Effects of repeated freeze–thaw cycling and 24 h transport box condition on 15 endocrine parameters.

	Absolute value	Freeze–thaw cycles, % change vs. T0			Transport box (on ice), % change vs. T0	Reference value
Parameter	T0 ± SD	T1	T2	T3	T24h
ACTH	17 ± 5	−2.6	−6.4	−10.8*	−9.5*	<55 ng/L
Chromogranin A	177 ± 423	0.3	1.8	1.5	−7.9	27–94 μg/L
TSH	1.6 ± 0.6	−0.7	−2.3	−3.0	−5.0*	0.4–4.0 mE/L
fT4	12.6 ± 1.8	1.2	0.8	−0.7	5.1	10–23 pmol/L
TT4	87 ± 13	−0.9	1.8	2.2	1.2	70–150 nmol/L
TT3	1.7 ± 0.2	−0.9	1.8	0.4	−2.1	1.3–2.7 nmol/L
rT3	0.23 ± 0.02	0.8	0.7	5.7	4.2	0.11–0.44 nmol/L
TG	17 ± 12	4.4		6.8	1.0	<45 pmol/l
TBG	311 ± 60	−2.0		−3.0	−1.8*	200–650 nmol/L
Glucagon	111 ± 35	1.4	1.6	−0.5	1.3	40–140 ng/L
CBG	43 ± 10	−6.1	−2.2	−2.8	−<0.1	18–55 mg/L
α-subunits	0.64 ± 0.36	−0.4	1.1	−0.1	0.3	M < 0,8 E/L, F < 0.9 E/L, post-menop F < 1.2 E/L
PRA	1.2 ± 0.4	27.3	52.5*	50.8*	78.3*	<0.3–7.5 μg A/L/h
Osteocalcine	2.33 ± 1.15	−1.2	−1.3	−4.6	−6.4*	0.40–4.0 nmol/L
Inhibin B	88 ± 32	1.9	0.5	−0.3	<0.1	M 150–400 ng/L, F < 150 ng/L, post-menop F < 10 ng/L

Increased PRA following repeated freeze–thaw cycling and upon storage on ice in a Styrofoam box for 24 h can be explained by unfolding of the prorenin segment and its cleavage by proteases (e.g. cryoactivation) at temperatures between −5℃ and 4℃. ³ The observed increases of PRA were larger than the interassay variation. PRA analysis thus enquires fresh or only once frozen samples.

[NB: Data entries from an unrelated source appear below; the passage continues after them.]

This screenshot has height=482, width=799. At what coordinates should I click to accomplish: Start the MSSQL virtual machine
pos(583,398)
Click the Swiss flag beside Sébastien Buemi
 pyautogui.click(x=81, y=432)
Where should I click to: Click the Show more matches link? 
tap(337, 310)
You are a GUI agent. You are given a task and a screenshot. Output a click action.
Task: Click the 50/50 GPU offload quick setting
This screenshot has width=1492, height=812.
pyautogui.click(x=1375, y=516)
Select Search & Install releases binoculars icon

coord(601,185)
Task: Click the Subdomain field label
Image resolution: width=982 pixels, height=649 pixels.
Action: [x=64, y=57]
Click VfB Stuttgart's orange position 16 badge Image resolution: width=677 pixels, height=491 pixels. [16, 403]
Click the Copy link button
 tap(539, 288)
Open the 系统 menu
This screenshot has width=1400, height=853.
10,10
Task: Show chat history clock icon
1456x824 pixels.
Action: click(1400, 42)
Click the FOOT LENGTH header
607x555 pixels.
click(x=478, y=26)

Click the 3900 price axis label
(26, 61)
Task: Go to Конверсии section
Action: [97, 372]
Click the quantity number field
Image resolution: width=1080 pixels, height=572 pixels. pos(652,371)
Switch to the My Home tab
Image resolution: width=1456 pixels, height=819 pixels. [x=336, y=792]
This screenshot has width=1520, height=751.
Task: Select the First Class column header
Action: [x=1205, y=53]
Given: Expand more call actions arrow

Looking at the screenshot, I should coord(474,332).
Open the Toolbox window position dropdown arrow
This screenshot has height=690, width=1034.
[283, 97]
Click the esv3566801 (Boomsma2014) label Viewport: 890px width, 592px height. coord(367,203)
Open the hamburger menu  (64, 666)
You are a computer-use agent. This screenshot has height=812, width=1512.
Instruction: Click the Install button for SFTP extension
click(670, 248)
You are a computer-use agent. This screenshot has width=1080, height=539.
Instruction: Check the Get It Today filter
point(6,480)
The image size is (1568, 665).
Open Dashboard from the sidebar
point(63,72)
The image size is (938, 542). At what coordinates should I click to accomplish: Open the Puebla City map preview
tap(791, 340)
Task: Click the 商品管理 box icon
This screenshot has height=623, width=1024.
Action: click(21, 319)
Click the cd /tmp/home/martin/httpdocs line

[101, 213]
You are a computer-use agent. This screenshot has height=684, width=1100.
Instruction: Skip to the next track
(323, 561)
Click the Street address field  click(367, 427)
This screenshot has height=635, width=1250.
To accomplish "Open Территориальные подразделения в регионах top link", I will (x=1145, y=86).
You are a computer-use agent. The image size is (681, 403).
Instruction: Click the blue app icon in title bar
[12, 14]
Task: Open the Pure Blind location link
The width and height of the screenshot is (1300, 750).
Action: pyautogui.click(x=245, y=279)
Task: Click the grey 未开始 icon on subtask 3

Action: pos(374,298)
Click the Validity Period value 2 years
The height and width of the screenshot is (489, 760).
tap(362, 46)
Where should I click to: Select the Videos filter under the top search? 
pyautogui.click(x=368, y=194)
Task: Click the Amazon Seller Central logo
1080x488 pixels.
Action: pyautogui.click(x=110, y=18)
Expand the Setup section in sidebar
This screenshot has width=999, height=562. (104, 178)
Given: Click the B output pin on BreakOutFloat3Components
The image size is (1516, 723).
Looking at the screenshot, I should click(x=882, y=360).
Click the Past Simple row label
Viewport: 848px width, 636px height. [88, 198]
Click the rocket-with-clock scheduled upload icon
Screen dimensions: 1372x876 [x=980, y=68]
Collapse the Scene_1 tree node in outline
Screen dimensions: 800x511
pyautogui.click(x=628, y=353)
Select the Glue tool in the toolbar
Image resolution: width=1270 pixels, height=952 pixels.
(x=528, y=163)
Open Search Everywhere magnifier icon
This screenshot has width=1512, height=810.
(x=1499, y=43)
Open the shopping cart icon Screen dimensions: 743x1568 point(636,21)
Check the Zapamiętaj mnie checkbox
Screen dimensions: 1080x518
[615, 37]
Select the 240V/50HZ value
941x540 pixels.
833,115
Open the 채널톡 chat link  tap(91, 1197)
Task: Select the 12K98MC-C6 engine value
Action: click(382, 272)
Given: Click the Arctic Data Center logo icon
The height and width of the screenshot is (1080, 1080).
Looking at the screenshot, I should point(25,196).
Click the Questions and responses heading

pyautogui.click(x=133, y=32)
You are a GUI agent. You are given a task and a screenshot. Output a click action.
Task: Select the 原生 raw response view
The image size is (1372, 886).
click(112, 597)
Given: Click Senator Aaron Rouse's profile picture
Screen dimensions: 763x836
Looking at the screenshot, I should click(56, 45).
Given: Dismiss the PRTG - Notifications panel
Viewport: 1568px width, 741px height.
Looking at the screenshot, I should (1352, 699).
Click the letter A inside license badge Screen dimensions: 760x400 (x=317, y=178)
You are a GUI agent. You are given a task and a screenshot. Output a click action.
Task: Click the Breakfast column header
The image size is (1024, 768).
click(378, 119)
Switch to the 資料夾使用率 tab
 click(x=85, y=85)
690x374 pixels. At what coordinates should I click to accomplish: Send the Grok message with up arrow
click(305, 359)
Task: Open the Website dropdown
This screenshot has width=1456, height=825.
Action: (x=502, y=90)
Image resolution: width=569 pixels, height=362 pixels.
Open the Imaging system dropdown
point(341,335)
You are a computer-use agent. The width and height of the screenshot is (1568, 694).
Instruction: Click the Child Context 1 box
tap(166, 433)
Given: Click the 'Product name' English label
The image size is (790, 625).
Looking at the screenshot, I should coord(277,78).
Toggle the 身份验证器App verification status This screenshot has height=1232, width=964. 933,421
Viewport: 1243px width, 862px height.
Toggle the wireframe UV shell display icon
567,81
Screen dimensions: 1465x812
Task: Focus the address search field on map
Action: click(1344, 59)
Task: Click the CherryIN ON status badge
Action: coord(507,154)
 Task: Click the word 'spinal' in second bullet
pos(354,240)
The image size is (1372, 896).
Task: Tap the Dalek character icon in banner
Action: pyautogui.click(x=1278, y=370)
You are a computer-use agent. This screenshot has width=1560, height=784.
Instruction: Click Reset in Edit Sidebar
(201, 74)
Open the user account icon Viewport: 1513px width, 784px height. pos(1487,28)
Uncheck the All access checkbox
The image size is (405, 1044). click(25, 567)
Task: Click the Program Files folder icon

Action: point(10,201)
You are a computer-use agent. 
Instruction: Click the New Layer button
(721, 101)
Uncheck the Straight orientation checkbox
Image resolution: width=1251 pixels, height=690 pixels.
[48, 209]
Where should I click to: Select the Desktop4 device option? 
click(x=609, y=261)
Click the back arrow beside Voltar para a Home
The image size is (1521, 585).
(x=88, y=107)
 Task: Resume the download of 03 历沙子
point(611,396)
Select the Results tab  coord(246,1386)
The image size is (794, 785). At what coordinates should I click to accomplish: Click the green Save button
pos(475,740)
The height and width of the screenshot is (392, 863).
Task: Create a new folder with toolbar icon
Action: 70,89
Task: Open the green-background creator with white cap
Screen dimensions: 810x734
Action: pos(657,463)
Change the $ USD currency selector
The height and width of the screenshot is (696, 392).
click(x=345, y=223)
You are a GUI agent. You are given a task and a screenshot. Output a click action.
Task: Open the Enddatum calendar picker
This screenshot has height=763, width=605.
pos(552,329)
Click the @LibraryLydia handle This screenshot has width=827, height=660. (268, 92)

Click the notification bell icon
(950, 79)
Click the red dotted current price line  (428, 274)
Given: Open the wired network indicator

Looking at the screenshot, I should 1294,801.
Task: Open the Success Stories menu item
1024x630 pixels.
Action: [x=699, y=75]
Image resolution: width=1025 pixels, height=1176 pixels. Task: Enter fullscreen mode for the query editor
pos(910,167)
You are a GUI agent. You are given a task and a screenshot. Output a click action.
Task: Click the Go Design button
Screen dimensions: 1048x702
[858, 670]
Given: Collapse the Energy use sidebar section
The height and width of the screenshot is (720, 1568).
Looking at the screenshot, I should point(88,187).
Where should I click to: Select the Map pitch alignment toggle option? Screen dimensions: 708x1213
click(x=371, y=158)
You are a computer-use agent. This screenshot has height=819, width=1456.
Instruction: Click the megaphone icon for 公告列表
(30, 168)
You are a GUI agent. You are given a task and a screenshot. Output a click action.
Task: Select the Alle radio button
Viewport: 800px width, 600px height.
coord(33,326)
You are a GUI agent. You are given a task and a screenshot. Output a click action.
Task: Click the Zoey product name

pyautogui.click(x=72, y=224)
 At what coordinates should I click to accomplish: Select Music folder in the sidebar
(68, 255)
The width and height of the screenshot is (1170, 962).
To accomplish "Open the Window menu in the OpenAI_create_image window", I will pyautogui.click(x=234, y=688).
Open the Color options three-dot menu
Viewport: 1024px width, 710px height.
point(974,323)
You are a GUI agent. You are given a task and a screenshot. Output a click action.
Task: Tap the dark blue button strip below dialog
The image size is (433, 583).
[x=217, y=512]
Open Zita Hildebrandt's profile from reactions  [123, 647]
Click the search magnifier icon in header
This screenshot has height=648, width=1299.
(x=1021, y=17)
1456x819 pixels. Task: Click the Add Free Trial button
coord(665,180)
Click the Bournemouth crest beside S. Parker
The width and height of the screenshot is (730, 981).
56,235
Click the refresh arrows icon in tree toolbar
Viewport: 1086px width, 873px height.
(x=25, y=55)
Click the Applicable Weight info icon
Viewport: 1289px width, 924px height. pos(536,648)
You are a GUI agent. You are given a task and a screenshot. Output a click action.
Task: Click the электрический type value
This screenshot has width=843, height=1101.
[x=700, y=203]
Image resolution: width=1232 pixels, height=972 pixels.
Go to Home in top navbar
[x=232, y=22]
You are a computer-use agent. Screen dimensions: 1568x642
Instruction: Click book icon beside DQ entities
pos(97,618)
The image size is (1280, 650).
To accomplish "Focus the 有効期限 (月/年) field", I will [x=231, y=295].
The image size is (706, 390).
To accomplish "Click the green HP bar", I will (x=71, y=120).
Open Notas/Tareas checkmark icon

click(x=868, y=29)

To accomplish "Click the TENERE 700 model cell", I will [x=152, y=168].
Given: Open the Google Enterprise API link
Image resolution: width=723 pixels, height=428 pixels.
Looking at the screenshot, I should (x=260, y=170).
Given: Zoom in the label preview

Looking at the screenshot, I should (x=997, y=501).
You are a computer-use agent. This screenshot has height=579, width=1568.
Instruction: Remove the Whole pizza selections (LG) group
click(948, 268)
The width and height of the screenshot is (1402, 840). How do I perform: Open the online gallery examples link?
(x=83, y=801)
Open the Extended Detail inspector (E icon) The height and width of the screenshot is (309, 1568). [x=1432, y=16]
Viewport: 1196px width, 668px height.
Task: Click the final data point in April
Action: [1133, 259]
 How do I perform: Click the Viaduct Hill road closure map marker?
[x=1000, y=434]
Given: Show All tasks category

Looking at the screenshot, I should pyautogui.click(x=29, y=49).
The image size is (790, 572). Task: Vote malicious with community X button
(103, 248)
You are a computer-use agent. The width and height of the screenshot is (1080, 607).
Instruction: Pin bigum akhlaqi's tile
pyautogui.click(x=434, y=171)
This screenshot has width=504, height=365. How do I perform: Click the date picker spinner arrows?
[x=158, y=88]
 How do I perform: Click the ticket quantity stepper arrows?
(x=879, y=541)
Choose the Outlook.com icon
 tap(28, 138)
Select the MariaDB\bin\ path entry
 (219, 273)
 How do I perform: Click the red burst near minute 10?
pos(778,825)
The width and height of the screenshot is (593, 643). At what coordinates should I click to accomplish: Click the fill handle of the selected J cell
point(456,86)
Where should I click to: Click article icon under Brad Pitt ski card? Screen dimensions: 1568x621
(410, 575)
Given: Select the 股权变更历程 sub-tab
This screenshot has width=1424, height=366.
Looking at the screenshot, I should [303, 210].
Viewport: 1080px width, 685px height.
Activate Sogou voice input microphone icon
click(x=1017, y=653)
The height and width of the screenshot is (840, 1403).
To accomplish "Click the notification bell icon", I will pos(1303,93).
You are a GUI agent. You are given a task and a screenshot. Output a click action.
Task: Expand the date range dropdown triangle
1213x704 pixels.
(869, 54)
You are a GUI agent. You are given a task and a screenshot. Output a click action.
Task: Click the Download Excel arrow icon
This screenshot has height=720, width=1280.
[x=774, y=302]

ACTH is notorious for its instability due to proteolytic degradation; however, effects of multiple freeze–thaw cycles on ACTH stability have not been frequently described. Given the interassay variation, the observed changes in ACTH concentrations should be considered of minimal clinical relevance. Data on freeze–thaw stability of osteocalcin in literature is inconsistent. This is probably due to assay differences as some assays measure osteocalcin fragments and others do not. ⁴ We used an ELISA measuring total osteocalcin and observed no changes in osteocalcin up to three freeze–thaw cycles, and a small, but significant, reduction in osteocalcin upon storage on ice in a Styrofoam box for 24 h. For TBG and TSH, we also found decreases upon storage on ice in a Styrofoam box for 24 h. Stability of TBG during different storage conditions has not been described in literature before. TSH stability was demonstrated at several storage conditions,^5,6 however, TSH deterioration due to long-term cold storage has also been suggested. ⁷ In view of interassay variations, the observed changes in osteocalcin, TBG and TSH were considered of minimal (clinical) relevance.

Conclusion

For most analysed endocrine parameters, we found no effects of multiple freeze–thaw cycles despite alarming notifications in assay manuals. PRA was the only endocrine parameter that showed significant and relevant changes.